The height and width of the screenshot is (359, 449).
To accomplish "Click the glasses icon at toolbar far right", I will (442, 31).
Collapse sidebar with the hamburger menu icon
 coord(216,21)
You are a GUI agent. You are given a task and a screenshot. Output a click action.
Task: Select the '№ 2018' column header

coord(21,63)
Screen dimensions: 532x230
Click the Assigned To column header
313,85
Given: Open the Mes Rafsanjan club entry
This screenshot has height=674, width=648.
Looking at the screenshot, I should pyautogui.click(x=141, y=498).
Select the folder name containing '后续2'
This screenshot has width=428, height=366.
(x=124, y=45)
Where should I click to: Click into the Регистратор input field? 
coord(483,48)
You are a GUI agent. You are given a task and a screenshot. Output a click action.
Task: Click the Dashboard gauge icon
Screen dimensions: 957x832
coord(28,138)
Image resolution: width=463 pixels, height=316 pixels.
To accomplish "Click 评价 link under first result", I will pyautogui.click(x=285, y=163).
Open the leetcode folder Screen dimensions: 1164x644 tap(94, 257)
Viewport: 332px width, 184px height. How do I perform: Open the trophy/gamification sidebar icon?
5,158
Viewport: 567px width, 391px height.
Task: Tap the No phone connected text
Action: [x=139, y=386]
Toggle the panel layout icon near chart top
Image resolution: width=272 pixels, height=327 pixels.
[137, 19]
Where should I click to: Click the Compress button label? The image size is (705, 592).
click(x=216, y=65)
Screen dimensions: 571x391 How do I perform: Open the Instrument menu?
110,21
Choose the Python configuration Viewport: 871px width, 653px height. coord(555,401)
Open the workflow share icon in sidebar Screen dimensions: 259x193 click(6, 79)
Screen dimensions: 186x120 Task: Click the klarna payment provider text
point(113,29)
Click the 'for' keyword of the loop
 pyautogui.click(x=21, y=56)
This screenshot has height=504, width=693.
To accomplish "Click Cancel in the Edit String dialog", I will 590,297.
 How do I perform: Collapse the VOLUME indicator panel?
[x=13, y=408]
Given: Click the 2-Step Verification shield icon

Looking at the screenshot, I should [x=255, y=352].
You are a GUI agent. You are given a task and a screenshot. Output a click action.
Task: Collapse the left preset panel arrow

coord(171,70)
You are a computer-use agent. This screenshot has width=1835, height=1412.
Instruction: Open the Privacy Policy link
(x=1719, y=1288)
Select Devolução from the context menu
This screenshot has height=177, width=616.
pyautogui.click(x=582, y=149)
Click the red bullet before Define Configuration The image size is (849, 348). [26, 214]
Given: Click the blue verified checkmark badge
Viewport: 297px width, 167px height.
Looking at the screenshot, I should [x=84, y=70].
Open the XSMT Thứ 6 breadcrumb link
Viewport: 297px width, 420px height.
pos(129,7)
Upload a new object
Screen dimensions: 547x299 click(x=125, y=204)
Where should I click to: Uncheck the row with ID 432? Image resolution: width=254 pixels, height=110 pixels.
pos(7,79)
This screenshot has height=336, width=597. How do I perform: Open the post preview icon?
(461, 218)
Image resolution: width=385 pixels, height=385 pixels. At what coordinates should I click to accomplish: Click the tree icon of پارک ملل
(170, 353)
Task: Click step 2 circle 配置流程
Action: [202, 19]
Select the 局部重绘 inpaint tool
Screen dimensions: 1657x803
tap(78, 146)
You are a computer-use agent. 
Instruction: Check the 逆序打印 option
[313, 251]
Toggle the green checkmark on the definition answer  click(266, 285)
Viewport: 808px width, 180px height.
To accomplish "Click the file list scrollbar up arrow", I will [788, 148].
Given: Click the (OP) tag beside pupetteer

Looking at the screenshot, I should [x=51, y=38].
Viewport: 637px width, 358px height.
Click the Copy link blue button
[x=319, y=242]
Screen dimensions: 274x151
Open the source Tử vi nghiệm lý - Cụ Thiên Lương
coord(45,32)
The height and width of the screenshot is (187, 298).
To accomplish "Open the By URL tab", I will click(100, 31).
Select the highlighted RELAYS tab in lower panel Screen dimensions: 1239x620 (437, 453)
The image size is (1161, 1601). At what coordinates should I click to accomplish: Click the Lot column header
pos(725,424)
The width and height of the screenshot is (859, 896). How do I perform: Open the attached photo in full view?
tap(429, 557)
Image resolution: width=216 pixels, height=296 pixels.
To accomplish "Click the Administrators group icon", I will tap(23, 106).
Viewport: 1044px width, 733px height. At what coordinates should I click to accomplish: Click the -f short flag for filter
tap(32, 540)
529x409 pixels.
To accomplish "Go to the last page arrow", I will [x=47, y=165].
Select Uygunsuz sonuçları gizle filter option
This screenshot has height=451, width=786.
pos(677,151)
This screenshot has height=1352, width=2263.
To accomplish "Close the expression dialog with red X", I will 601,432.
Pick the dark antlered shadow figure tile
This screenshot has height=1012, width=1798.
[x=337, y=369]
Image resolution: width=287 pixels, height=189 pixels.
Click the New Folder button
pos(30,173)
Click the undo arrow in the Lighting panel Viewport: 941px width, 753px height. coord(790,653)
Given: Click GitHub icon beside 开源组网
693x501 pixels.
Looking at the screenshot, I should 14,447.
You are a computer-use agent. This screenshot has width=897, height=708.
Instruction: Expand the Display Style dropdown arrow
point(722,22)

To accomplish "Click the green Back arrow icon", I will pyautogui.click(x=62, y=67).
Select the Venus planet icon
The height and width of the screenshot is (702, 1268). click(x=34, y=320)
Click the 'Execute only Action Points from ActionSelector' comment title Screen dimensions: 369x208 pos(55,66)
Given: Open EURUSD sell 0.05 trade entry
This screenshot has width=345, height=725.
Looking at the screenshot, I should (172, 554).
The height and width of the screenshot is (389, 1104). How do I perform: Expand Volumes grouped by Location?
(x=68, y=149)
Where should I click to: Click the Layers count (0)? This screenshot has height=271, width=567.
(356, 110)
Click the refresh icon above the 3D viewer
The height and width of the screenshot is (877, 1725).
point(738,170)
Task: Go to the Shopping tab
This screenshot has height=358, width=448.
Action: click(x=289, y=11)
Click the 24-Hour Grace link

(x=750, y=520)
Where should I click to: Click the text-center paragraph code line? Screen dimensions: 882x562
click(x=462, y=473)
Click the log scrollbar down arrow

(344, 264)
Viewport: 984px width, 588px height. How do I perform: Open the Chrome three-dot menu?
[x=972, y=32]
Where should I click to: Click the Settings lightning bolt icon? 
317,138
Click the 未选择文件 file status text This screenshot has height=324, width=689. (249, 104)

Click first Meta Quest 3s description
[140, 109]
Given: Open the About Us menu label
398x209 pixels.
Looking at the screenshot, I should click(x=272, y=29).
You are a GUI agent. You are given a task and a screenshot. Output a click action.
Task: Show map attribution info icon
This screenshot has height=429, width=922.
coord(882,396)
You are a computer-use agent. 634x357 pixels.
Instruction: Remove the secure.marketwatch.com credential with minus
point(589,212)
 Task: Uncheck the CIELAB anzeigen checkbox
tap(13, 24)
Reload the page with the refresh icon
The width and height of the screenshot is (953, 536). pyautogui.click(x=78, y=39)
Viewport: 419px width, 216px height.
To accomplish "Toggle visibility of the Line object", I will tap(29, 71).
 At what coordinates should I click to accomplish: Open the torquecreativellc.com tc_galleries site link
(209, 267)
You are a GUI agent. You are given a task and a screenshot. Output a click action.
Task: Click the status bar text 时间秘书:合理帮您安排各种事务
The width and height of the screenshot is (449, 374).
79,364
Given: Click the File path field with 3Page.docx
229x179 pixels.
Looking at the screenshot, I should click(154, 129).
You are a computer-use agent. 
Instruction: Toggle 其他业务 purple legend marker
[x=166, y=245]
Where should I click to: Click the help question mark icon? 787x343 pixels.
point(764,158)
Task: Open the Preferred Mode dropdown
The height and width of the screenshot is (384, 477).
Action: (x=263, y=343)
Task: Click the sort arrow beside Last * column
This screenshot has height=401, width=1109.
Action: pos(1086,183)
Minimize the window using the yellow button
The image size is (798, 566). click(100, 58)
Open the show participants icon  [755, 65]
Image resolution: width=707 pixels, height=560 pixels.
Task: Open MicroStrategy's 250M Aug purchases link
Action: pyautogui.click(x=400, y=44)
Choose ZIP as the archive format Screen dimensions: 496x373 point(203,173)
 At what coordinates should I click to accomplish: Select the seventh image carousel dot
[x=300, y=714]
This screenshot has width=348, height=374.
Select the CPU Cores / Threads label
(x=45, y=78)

WHAT YOU ARE ASKED TO DO
Can you format the lines of the records from the line with "Click the log scrollbar down arrow" through the line with "tap(13, 24)" as a JSON list of strings, with one string per line and blank lines left out?

CORRECT ANSWER
[
  "Click the log scrollbar down arrow",
  "(344, 264)",
  "Viewport: 984px width, 588px height. How do I perform: Open the Chrome three-dot menu?",
  "[x=972, y=32]",
  "Where should I click to: Click the Settings lightning bolt icon? ",
  "317,138",
  "Click the 未选择文件 file status text This screenshot has height=324, width=689. (249, 104)",
  "Click first Meta Quest 3s description",
  "[140, 109]",
  "Given: Open the About Us menu label",
  "398x209 pixels.",
  "Looking at the screenshot, I should click(x=272, y=29).",
  "You are a GUI agent. You are given a task and a screenshot. Output a click action.",
  "Task: Show map attribution info icon",
  "This screenshot has height=429, width=922.",
  "coord(882,396)",
  "You are a computer-use agent. 634x357 pixels.",
  "Instruction: Remove the secure.marketwatch.com credential with minus",
  "point(589,212)",
  " Task: Uncheck the CIELAB anzeigen checkbox",
  "tap(13, 24)"
]